(Work item): Check every line of the data for the string "agent" and copy the ones that have it.
+++
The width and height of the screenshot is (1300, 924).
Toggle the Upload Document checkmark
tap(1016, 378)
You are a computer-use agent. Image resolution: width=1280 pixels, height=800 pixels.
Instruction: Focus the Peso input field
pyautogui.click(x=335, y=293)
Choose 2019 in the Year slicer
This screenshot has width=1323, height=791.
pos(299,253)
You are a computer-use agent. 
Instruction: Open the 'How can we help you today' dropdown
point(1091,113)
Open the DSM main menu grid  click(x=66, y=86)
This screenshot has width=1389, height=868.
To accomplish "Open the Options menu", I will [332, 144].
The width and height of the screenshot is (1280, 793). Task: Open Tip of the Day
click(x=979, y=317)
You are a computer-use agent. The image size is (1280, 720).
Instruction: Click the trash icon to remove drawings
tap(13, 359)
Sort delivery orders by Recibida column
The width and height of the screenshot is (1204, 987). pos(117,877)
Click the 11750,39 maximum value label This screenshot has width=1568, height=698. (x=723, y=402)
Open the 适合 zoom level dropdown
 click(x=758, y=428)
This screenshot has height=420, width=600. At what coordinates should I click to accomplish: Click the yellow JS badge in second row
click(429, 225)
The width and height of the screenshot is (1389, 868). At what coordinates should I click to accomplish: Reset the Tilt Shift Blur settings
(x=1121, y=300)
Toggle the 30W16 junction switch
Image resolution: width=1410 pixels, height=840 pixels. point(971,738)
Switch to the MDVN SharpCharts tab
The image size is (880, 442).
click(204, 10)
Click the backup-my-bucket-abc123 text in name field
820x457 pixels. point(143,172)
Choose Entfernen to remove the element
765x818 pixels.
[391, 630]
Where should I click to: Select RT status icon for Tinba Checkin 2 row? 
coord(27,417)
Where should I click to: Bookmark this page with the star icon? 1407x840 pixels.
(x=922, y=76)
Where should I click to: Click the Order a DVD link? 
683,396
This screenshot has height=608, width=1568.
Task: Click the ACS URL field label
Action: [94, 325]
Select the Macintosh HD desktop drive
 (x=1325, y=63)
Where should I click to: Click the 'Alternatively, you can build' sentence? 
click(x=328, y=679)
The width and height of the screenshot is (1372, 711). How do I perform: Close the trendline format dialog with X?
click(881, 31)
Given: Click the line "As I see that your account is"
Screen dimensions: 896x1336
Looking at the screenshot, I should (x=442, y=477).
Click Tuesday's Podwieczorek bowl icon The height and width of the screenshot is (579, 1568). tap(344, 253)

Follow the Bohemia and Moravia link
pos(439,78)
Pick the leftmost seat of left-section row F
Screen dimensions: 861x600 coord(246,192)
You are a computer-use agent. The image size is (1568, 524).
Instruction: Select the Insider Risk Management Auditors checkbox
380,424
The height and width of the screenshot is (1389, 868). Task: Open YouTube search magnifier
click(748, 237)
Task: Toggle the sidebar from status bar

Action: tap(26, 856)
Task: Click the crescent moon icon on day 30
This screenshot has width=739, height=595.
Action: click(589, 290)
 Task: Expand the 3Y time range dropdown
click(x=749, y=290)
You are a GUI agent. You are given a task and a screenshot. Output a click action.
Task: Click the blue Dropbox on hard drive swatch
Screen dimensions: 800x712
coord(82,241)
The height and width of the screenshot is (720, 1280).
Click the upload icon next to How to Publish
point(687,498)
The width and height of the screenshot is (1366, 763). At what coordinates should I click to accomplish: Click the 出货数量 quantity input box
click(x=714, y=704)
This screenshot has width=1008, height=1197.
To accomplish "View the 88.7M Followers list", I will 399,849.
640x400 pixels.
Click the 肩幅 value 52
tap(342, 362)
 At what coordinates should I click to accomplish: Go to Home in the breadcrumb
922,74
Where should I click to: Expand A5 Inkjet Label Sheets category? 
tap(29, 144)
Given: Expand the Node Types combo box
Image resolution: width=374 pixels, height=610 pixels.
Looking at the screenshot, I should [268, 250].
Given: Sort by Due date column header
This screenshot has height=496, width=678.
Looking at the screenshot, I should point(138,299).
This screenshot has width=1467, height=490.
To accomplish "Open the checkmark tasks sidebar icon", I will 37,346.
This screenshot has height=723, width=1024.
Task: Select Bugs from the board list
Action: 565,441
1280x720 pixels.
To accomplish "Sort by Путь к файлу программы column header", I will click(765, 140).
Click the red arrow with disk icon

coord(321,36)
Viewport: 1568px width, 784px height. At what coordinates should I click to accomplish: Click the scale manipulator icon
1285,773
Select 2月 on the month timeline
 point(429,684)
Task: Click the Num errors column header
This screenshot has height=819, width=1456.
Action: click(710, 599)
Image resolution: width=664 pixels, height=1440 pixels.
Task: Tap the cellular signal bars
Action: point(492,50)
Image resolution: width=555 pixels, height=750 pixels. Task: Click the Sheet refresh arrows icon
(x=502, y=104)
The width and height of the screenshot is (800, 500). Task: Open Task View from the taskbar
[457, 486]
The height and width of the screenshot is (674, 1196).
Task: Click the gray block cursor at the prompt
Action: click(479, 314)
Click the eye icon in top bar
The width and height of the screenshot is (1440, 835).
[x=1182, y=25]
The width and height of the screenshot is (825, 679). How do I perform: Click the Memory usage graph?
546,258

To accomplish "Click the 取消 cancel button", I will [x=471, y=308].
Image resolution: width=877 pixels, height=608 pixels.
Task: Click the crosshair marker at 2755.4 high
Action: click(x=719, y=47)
+++
(Response to this exercise):
You are a computer-use agent. Image resolution: width=1280 pixels, height=800 pixels.
You are a computer-use agent. 
You are a computer-use agent. The image size is (1280, 720).
You are a computer-use agent. The image size is (1568, 524).
You are a GUI agent. You are given a task and a screenshot. Output a click action.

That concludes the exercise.